These contract structures apply to more than just federal contracts and have
helped me dramatically understanding different contract structures. Anyway,
long story short, each contract type has a different amount of risk and reward
and it's extremely important that both parties understand and choose the
contract type most appropriate for the work. Even fixed priced contracts have
a lot of variation:

[http://www.acq.osd.mil/dpap/ccap/cc/jcchb/Files/Topical/Cont...](http://www.acq.osd.mil/dpap/ccap/cc/jcchb/Files/Topical/Contract_Type_Comparison_Table/resources/contract_type_table.docx)

Anyway, it does take time to learn this language, but the there are many local
chapters of the National Contract Management Association
([http://www.ncmargc.org/](http://www.ncmargc.org/)) that run seminars and
study groups that can help understand this kind of language.

------
dworin
>>> the change is mostly about moving this risk (and potential reward related
to it).

This is exactly right! And the theory behind it is actually one of the papers
behind this year's economics Nobel Prize.

Different billing models aren't about paying for outcomes - they're about how
to both incentivize and compensate when 1) there is uncertainty about the
effort and ability required and 2) there is uncertainty about the degree to
which effort and ability will lead to outcomes and 3) outcomes are costly or
difficult to measure.

Different ways of billing are really about who takes on the risk (and gets
both the upside or the downside), as well as how to align incentives between
the service provider and the recipient. Oftentimes risk-sharing and incentive-
alignment are in conflict with each other, which is why this isn't an easy
topic.

------
dagw
I've basically only done fixed bid work for the past two years and when all is
tallied up the end result is an hourly rate significantly higher than I've
ever gotten doing hourly billing.

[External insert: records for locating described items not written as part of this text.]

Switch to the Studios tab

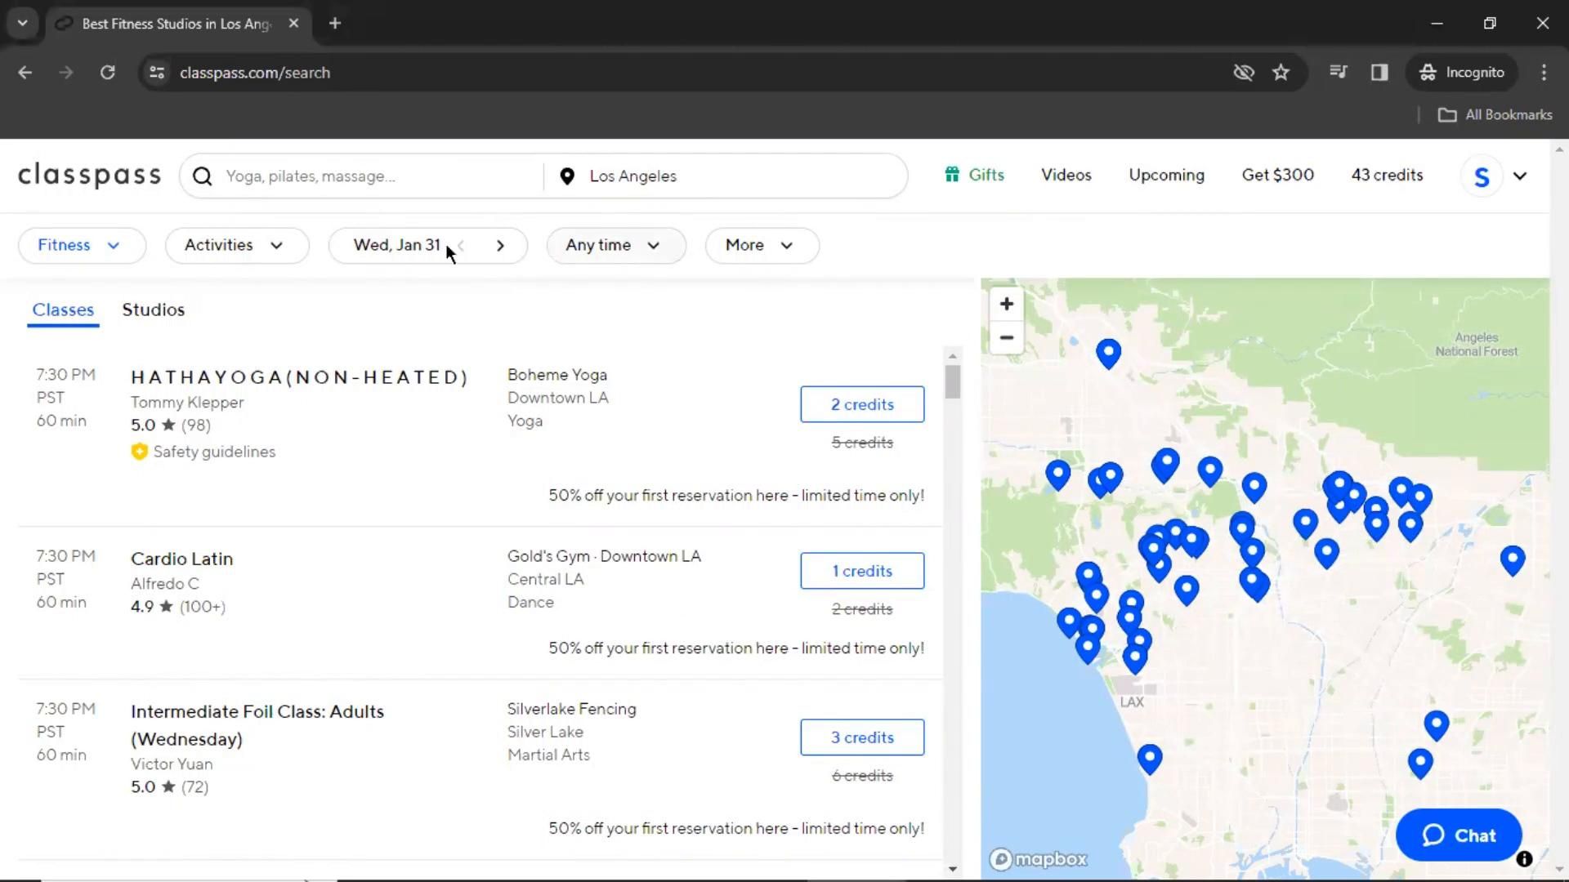(154, 310)
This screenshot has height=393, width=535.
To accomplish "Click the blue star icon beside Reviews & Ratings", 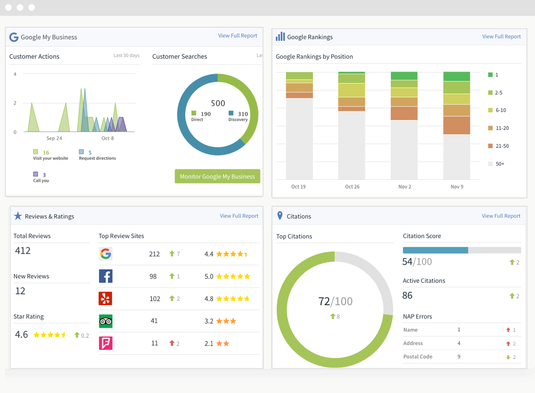I will [x=18, y=216].
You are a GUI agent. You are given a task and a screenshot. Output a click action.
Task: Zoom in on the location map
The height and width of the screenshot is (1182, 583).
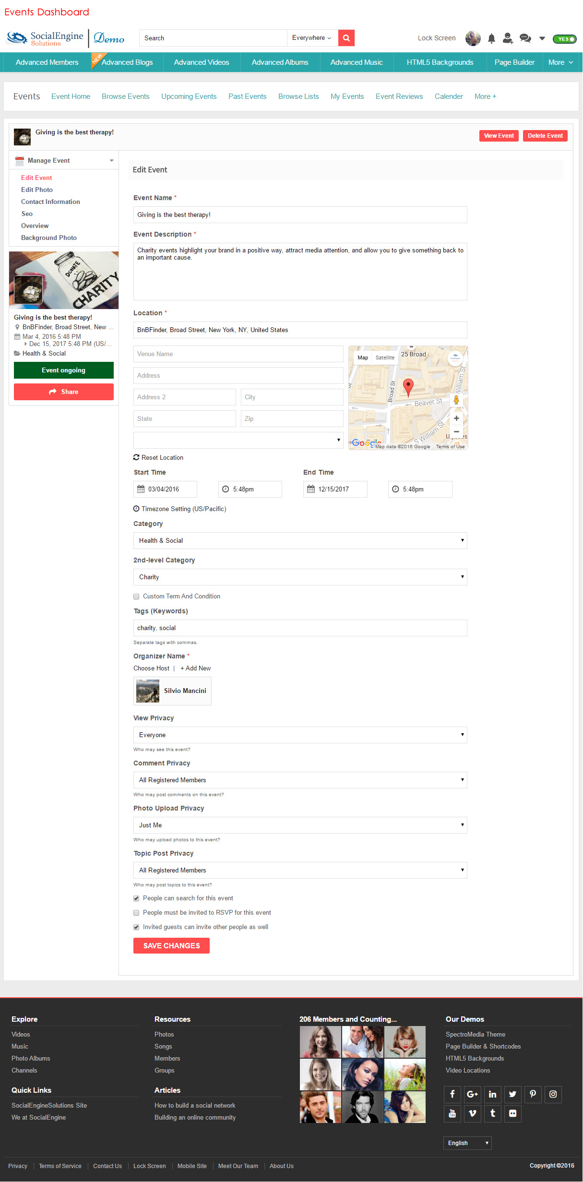pos(456,418)
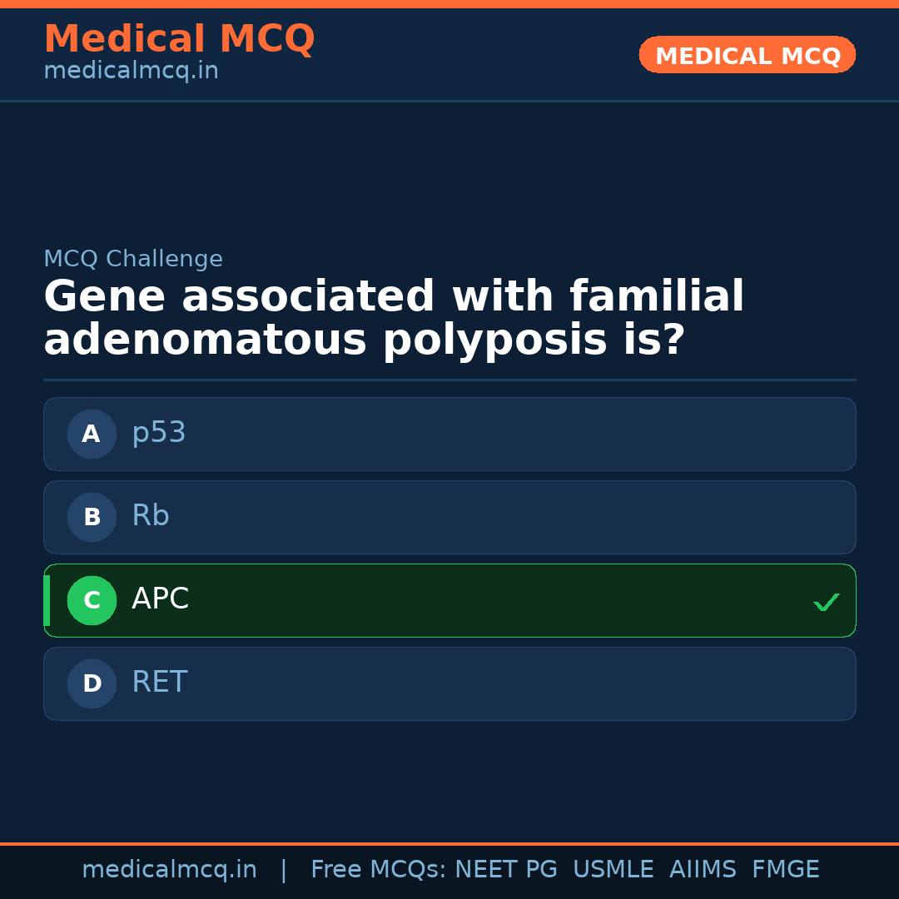Click the AIIMS footer text

click(703, 870)
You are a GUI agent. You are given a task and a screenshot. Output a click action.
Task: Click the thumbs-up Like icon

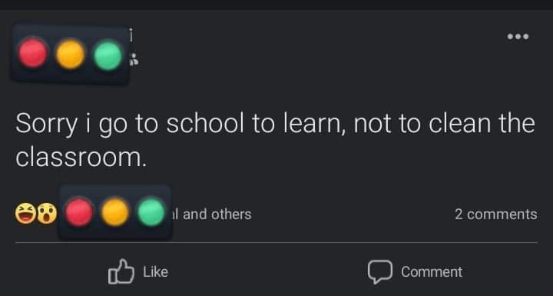(x=121, y=271)
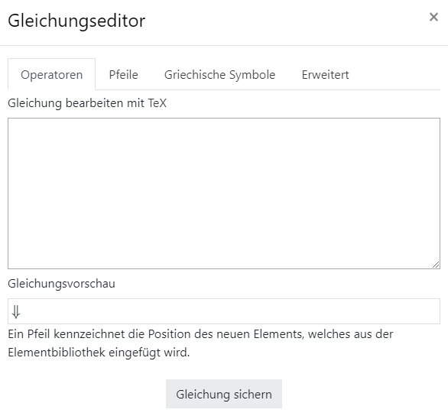Save with the Gleichung sichern button
This screenshot has height=413, width=448.
tap(224, 394)
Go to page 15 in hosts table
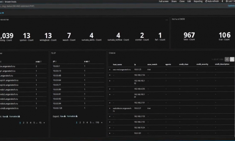 click(40, 122)
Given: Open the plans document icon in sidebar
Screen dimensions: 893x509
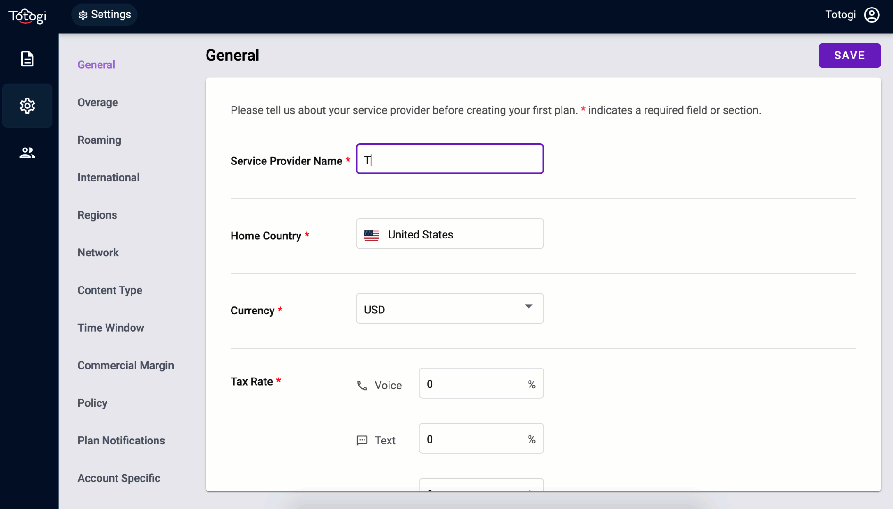Looking at the screenshot, I should tap(27, 59).
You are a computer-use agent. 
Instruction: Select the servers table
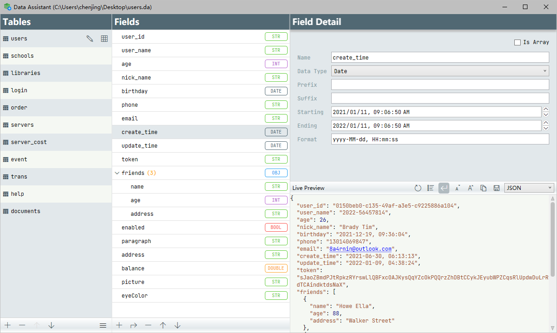(22, 125)
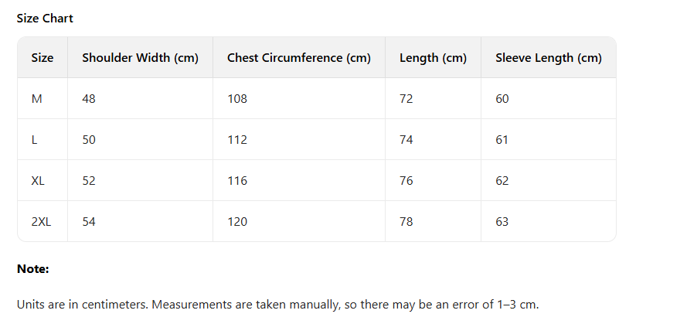This screenshot has width=687, height=324.
Task: Select chest circumference value 108
Action: coord(237,99)
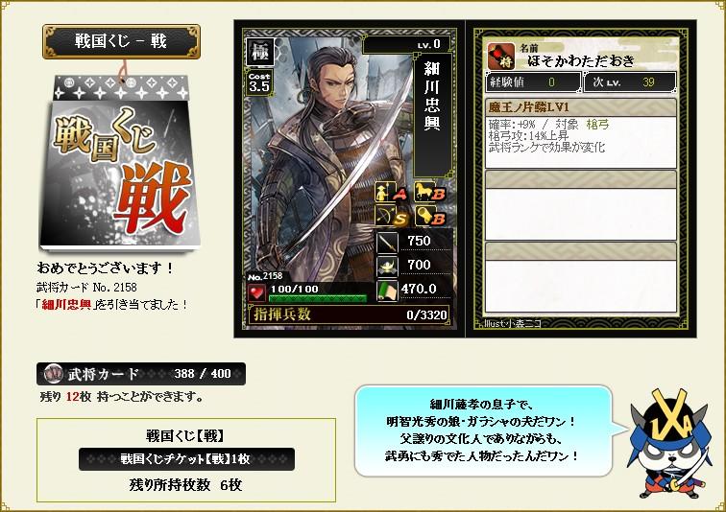Click the 戦国くじ 戦 lottery pad image
Viewport: 726px width, 512px height.
pos(119,163)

The 'trick' as it where is to focus on
offering set products where the scope is easy to clearly define (You will
deliver X, I will perform Y and deliver results in form of Z), and that you've
done enough times to have a streamlined pipeline to manage. The client
shouldn't care if it takes me 10 hours or 100 hours to do something, all they
should care about is if the work is worth $10k or not.

------
tboyd47
The author is right that increasing the time value of one's work is an uphill
battle. I entered the workforce right at the beginning of the 2008 recession.
It took me 6 years of bouncing from job to job, working late nights at times,
talking to armies of recruiters, negotiating small raises at each job, to
finally earn a salary that would be considered average in our industry.

I am very, very careful now to guard my rate as a software developer. As crazy
as it sounds, I would rather work for free than work for a low rate.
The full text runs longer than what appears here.